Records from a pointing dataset
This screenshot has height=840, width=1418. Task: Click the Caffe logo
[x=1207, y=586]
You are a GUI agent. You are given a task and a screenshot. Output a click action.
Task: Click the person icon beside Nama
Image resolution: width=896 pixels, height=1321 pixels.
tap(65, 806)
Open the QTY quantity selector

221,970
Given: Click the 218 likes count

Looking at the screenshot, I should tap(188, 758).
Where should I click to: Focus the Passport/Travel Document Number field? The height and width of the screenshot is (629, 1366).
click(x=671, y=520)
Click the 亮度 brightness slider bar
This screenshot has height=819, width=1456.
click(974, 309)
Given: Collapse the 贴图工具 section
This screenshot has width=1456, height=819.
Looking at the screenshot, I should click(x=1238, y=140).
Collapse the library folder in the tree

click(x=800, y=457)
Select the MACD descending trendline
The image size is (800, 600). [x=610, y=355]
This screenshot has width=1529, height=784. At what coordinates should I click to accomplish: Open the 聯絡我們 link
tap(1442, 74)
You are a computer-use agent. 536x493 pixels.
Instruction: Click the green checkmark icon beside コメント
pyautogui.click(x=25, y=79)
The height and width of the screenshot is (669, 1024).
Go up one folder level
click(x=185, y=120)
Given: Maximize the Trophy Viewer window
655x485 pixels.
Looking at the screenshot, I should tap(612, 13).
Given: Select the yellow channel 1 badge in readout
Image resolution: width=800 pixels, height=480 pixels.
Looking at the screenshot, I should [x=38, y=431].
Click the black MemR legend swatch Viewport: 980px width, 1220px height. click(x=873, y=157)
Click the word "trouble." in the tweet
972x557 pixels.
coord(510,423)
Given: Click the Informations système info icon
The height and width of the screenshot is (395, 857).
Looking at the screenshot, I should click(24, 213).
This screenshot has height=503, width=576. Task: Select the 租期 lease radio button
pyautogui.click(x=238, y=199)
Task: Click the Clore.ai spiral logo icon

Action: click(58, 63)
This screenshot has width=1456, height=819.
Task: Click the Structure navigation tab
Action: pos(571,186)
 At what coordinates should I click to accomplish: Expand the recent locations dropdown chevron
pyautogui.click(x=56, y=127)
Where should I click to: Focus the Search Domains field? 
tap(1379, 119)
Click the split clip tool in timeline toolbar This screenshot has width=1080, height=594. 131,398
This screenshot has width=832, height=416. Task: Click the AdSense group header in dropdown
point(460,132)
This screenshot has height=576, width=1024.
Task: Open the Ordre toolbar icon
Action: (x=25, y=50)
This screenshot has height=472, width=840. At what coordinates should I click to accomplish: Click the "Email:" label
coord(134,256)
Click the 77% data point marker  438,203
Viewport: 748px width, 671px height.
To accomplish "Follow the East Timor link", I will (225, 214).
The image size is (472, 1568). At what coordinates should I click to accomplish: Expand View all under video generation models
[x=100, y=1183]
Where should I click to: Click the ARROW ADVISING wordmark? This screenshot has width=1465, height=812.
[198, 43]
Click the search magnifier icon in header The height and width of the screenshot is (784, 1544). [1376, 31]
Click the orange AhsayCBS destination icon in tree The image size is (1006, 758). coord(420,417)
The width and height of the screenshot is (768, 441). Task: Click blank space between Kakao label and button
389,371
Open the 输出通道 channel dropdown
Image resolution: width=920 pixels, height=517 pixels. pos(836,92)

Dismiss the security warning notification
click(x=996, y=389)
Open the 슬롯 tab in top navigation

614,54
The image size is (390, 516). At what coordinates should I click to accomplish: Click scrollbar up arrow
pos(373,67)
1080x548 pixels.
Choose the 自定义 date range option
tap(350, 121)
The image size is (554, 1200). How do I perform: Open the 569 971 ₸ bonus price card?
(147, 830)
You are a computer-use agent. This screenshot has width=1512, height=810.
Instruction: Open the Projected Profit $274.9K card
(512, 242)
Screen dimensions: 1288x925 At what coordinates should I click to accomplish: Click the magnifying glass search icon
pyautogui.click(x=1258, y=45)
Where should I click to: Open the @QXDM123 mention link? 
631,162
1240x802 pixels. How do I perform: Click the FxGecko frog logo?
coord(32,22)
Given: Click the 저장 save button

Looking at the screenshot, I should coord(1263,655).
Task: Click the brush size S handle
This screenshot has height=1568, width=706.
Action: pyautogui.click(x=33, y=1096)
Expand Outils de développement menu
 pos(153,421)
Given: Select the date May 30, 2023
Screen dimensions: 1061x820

:: TASK DETAILS ::
Can you tally how many lines of the records above contain the string "icon", with case counting, and reply with only that number?

:: ANSWER TO THIS PROBLEM ::
8